TASK TO COMPLETE = Restate exactly the lines below, from the one containing "Image resolution: width=1568" through the final line, and leave out the pictures.

---

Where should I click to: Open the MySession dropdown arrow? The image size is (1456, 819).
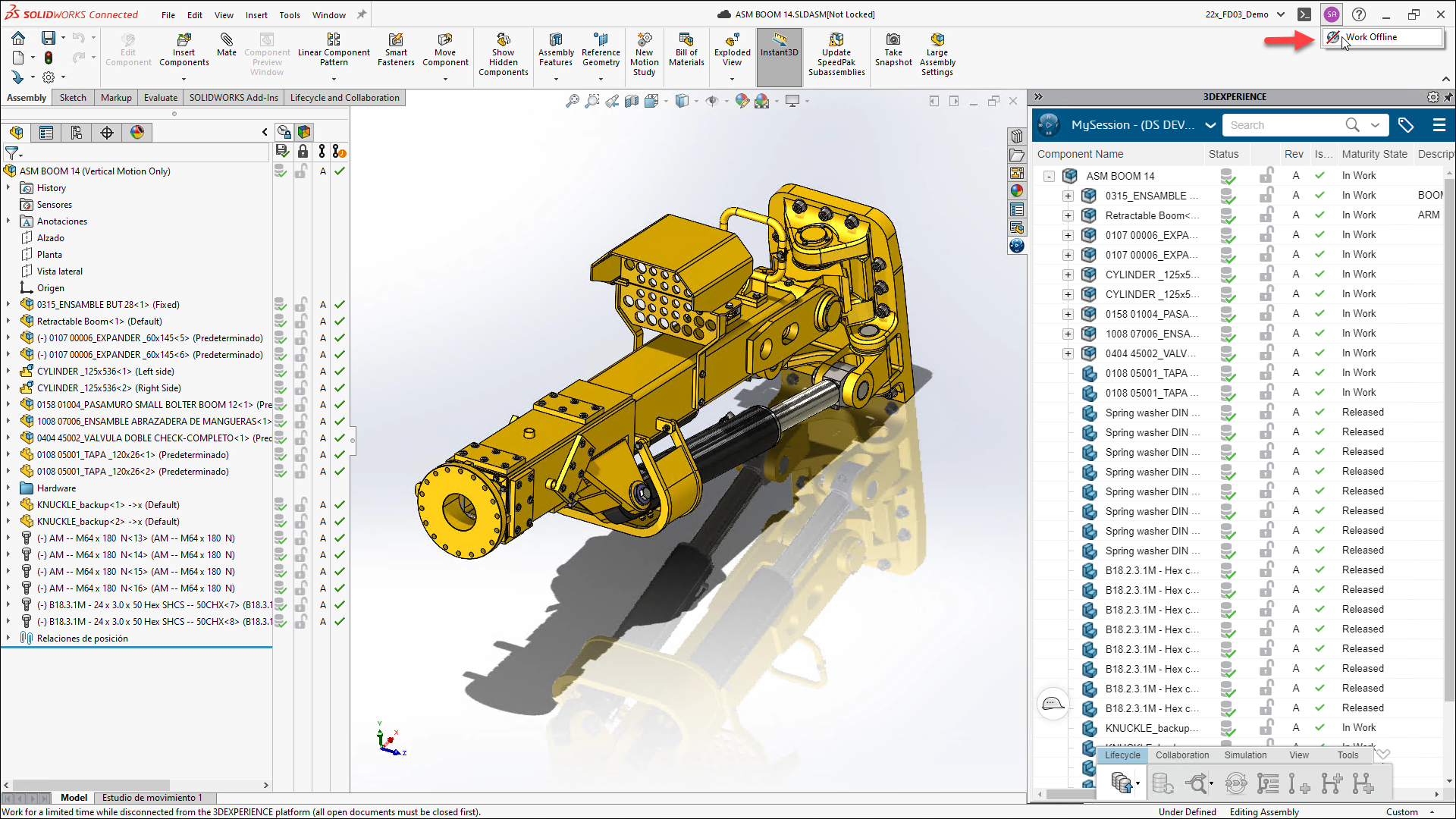click(x=1210, y=125)
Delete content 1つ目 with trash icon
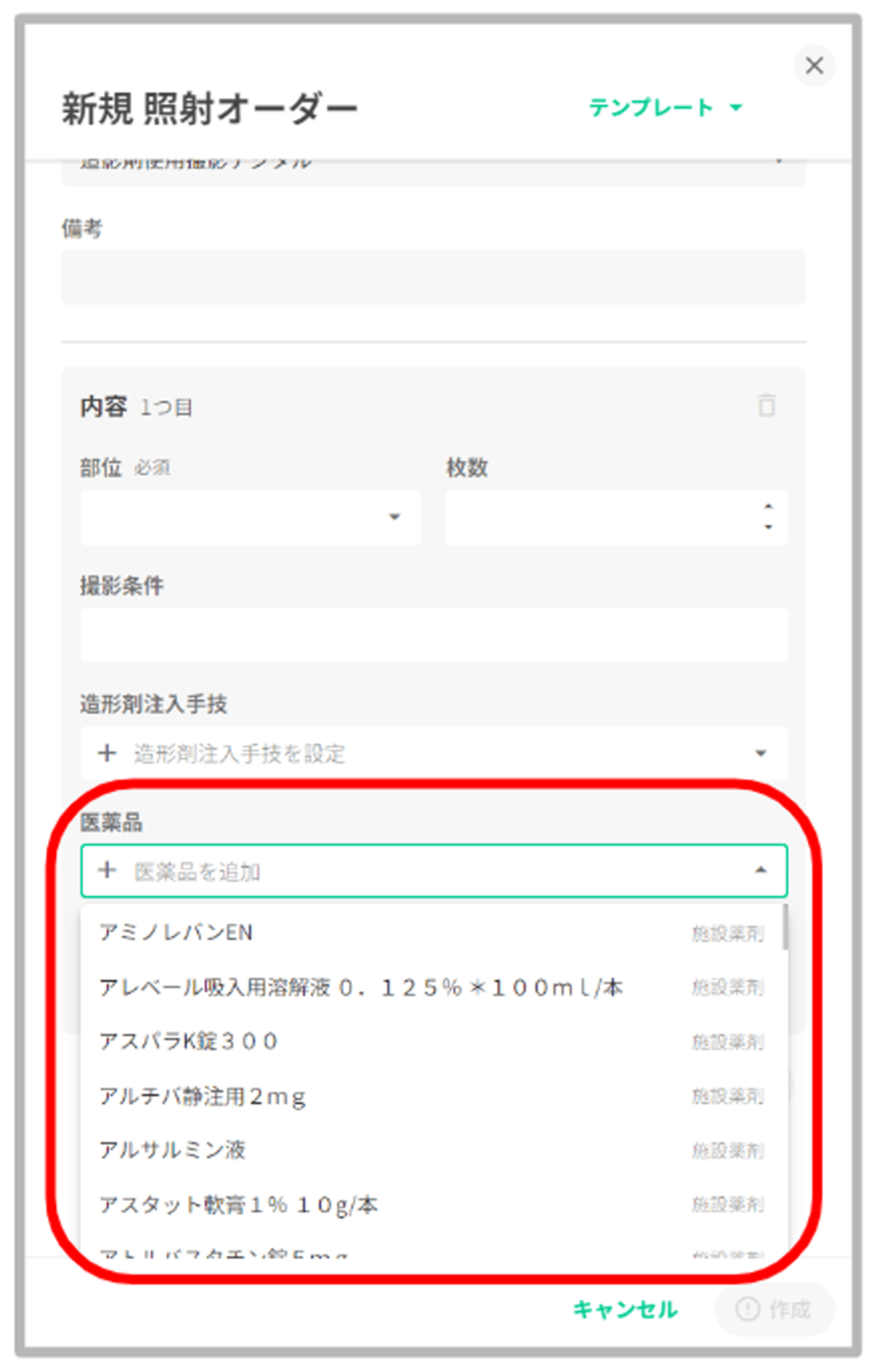Viewport: 876px width, 1372px height. (766, 406)
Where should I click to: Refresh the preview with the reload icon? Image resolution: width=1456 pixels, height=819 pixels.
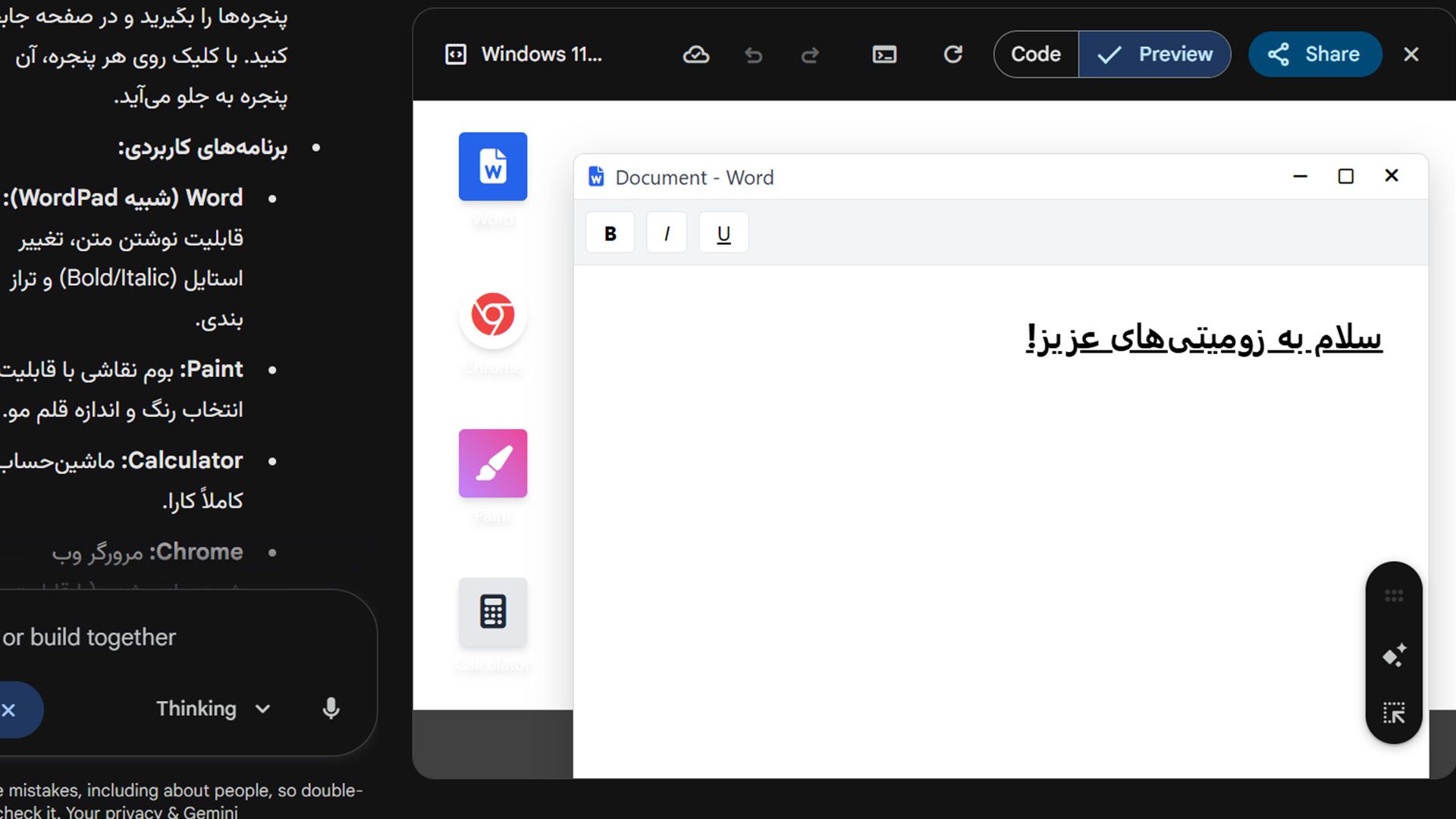click(954, 54)
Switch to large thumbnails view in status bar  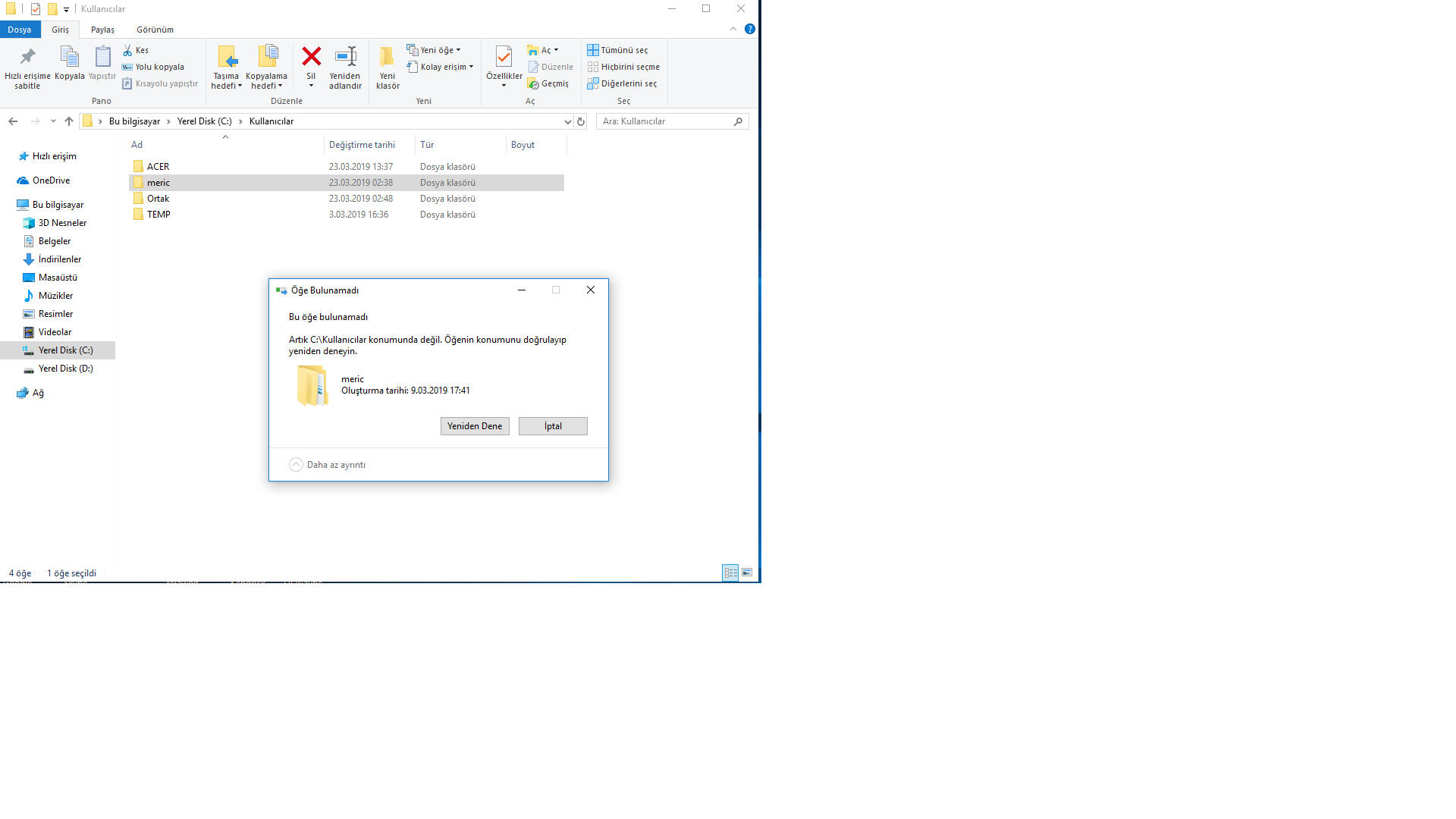[x=747, y=573]
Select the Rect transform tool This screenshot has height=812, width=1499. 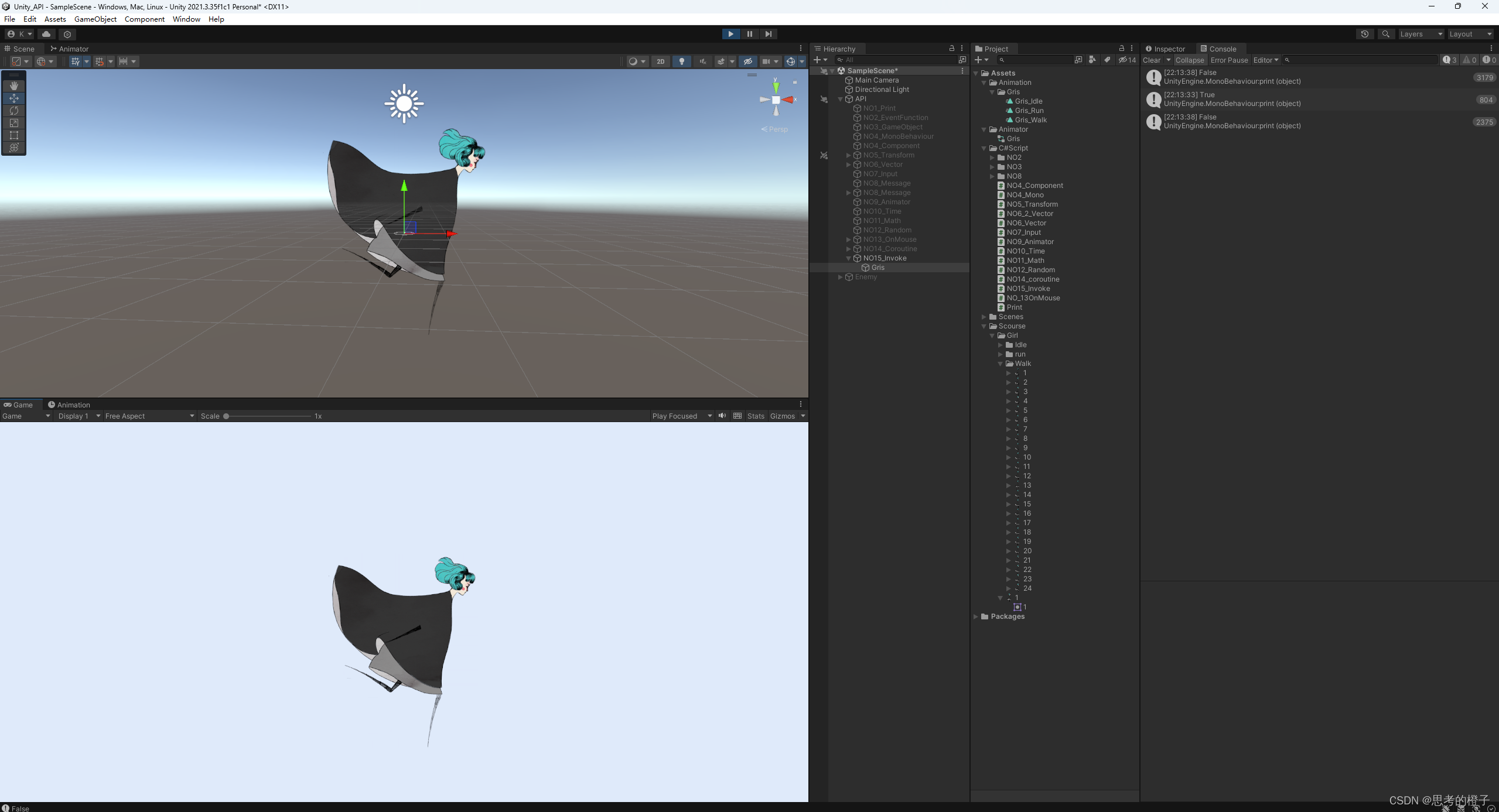coord(14,135)
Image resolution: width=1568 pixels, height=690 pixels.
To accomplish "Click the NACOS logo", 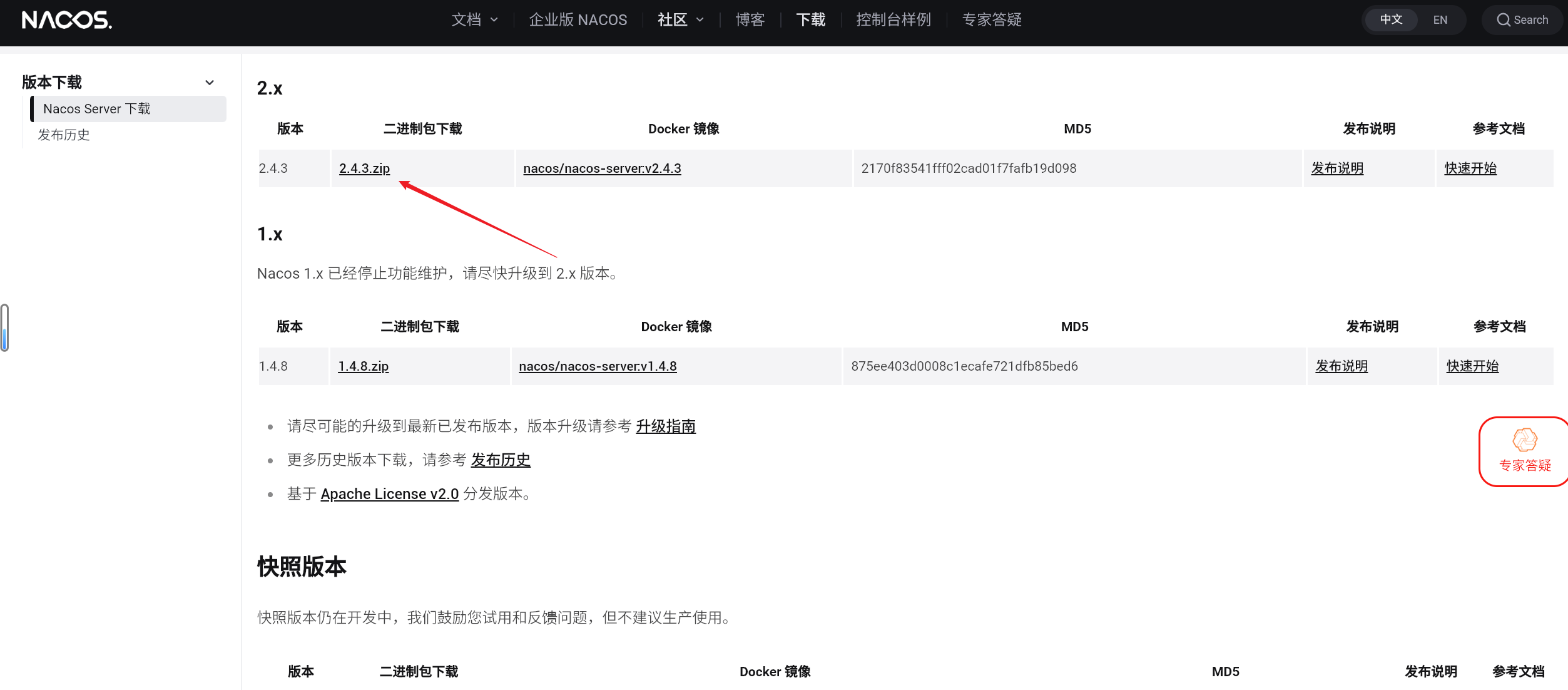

---

WRITTEN SOLUTION =
Image resolution: width=1568 pixels, height=690 pixels.
To accomplish "Click the NACOS logo", 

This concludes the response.